START DATA SUPPLIED

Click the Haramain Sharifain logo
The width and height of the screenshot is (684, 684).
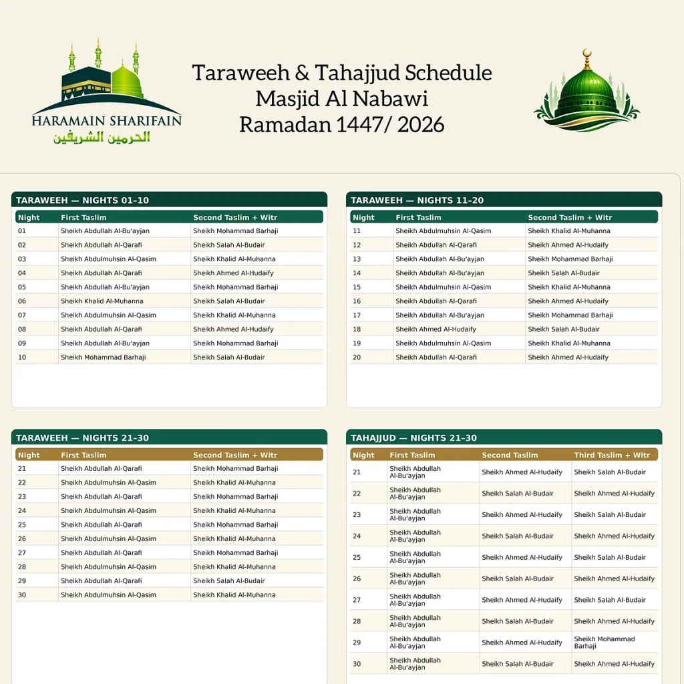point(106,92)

END DATA SUPPLIED
START DATA SUPPLIED

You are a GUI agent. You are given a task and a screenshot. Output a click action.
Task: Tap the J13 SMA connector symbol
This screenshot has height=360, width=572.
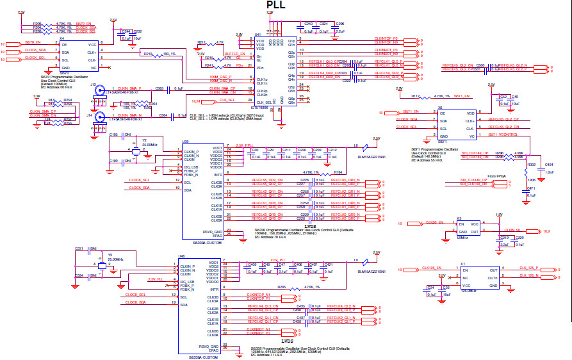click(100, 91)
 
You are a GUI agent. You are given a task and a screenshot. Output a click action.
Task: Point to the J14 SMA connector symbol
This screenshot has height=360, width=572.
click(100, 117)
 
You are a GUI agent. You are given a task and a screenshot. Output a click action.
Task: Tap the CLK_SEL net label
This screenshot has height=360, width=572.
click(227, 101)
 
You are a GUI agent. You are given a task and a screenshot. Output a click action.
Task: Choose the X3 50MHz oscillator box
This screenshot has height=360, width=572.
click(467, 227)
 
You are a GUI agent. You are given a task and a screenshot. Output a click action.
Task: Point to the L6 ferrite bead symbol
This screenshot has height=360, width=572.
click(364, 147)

END DATA SUPPLIED
START DATA SUPPLIED

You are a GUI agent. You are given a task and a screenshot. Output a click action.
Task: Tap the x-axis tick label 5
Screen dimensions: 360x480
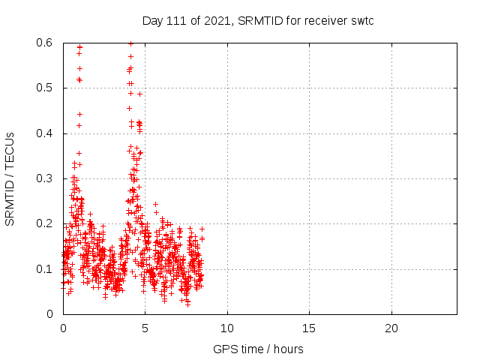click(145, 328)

END DATA SUPPLIED

AIM: Rewrite the entries from the line with "Click the Haramain Sharifain logo" up to and including the line with "point(106,92)", replacing "logo" with "emblem" and keeping everything else the same. Leave the pictures out.

WRITTEN SOLUTION:
Click the Haramain Sharifain emblem
The width and height of the screenshot is (684, 684).
point(106,92)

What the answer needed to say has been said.